令和6年8月末に九州を台風が襲ったが、宮崎市の一部地域では竜巻被害が発生した。竜巻による突風で、屋根瓦どころか屋根自体が吹き飛ばされたり、駐車場の自動車が横転したり、看板が飛ばされたりと、大きな被害が発生し、被害に遭われた人がマスコミに「これからどうやって生きていけばいいのか・・・」と途方に暮れていた。
被害回復のために先立つのはお金だ。
そこで、まず確認したいのは、家や家財に火災保険を掛けているかどうかである。
世間では「火災保険」という言葉が使われるが、「火災」だけでなく、台風や竜巻による「風害」による損害も、通常はカバー(補償)される。
もちろん火災保険の対象は「家」と「家財」では区別されているので、「家」の修理代は補償されるが、雨でダメになった家財道具までは補償されないということもある。
火災保険が使えるかどうか、とにかく保険証券を確認して、それでも分からなければ保険会社の担当者に問い合わせてみることをお勧めする。
問題は、火災保険を掛けていない場合である。
自分が被害者になる場合と加害者になる場合の二通りがある。
自分が被害者になる場合というのは、例えば、隣の家の屋根瓦が風で飛ばされてきて、自分の家の窓ガラスを割ったとか、隣家の庭の木の枝が折れて、自分の家の駐車場に停めていた自動車にぶつかって車のボディーに傷がついたとか、とにかく第三者の所有物(前記の例では、屋根瓦や庭の木の枝)が原因で損害を受けた場合である。
被害を受けた立場としては、割れた窓ガラス代や自動車の塗装代を支払ってもらいたいと考えるのも無理はない。
自分が加害者になる場合というのは、上記の例で、風で飛ばされた屋根瓦の家や庭木の所有者という場合である。
世間では、台風や竜巻のようないわゆる「自然災害については、自然現象」だから損害を賠償するよう所有者に請求することはできないし、隣人から賠償を求められても賠償に応じる責任はないと考えている方が多いようである。

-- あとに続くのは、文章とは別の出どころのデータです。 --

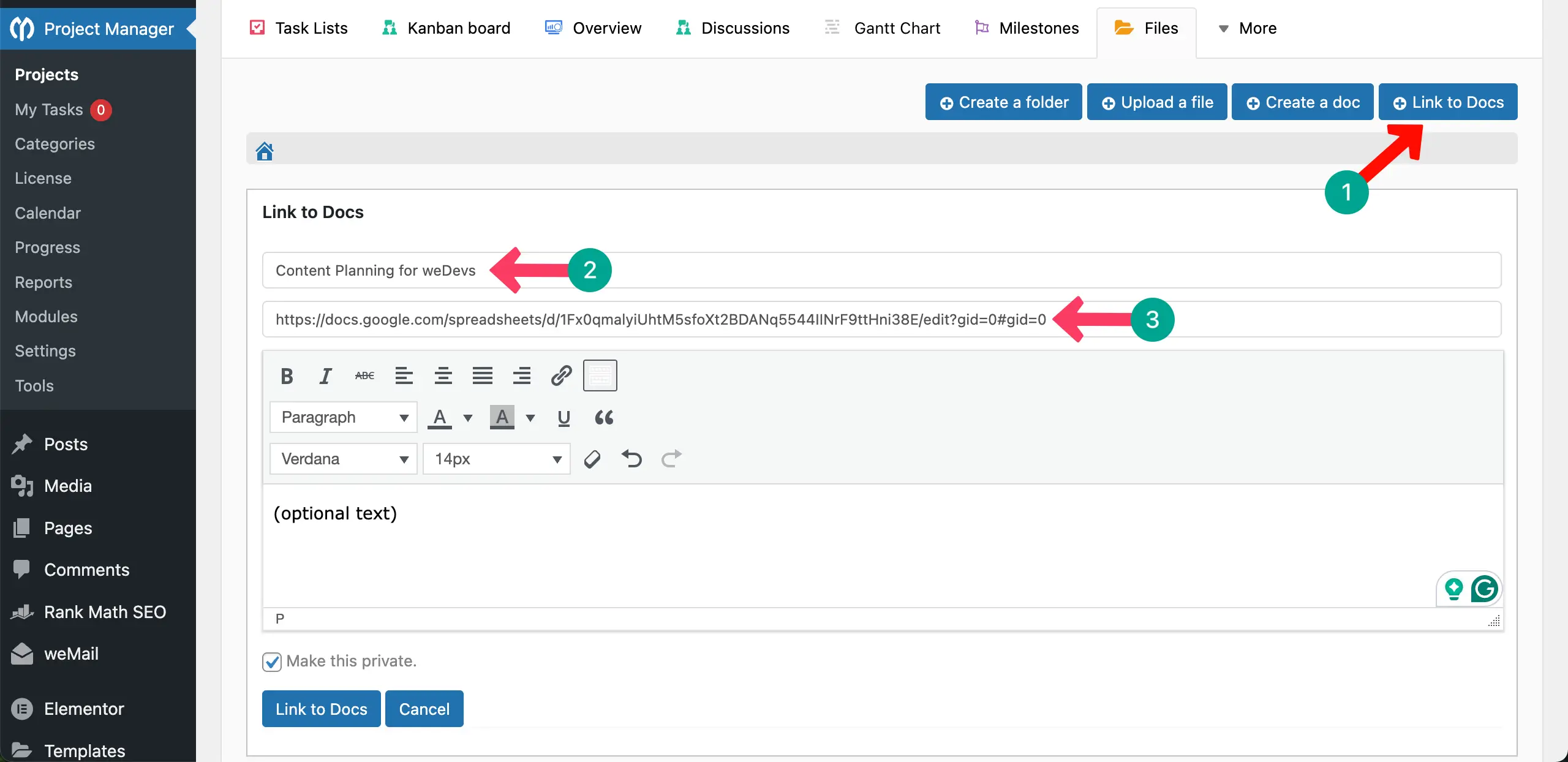
Task: Click the Content Planning for weDevs title field
Action: point(375,270)
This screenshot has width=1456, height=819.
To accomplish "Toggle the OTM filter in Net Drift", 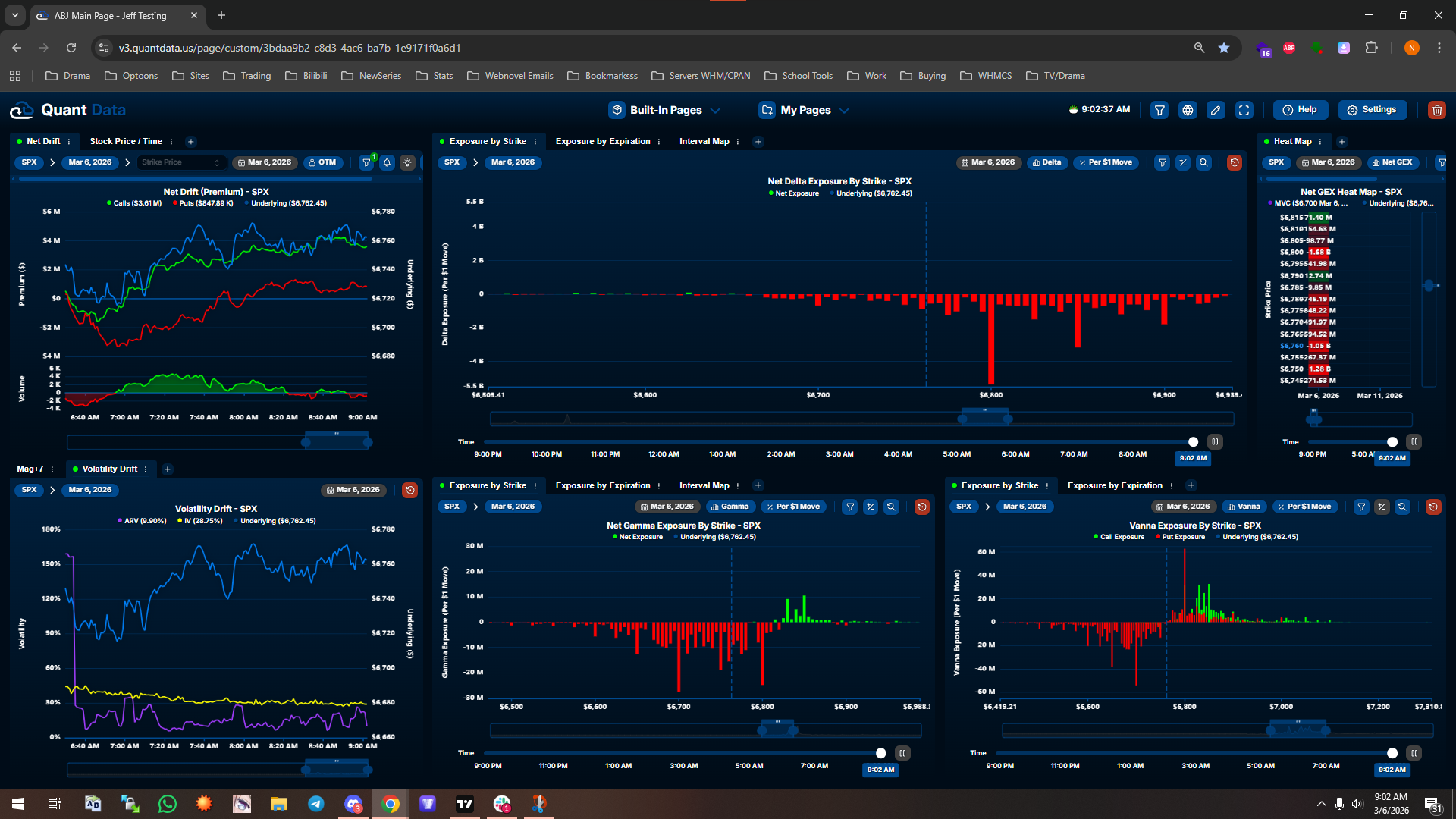I will tap(322, 162).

しかし、法律的には「自然災害による結果については責任は問えない、責任は負わない」という理解は必ずしも正しいとは言えない。
法律的には、飛ばされた屋根瓦や庭木の枝の所有者に不法行為責任があるかどうか、「過失」があるかどうかで、損害賠償義務があるかどうかが決まる。
「過失」とは、ごく平たく言えば「落ち度」という意味で、家の所有者に屋根瓦が飛ばされる事態が発生したことについて落ち度があるかどうかということで、例えば、古い建物で、屋根瓦が一部剥がれていたり、浮き上がっているような状態で、今回の台風以前から、「あそこのお宅の屋根瓦は危なっかしい」と近隣住民が認識していたという事情があれば、通常は、その家の所有者には、屋根瓦の管理不行き届きという落ち度があり、過失があることになるから、賠償責任があるという結論になる。
ただし、仮に所有者が瓦の管理を怠っていなかったとしても、屋根瓦が飛ばされるという結果は変わらなかったであろうという特別な事情、例えば、竜巻による突風が吹いた場合は、もはや屋根瓦の管理不行き届きが原因ではなく、突風による想定外の強風が原因ということになって、所有者に、過失はなく、したがって賠償責任もないという結論になる。
いろいろと込み入ったことを書いてきたが、火災保険に加入していればそれに越したことはない。
ところで、火災保険では、地震による建物損壊などは補償されないことは、言うまでもない。地震による損害は、地震保険でカバーされるが、保険料が高いため、契約している人は少ない。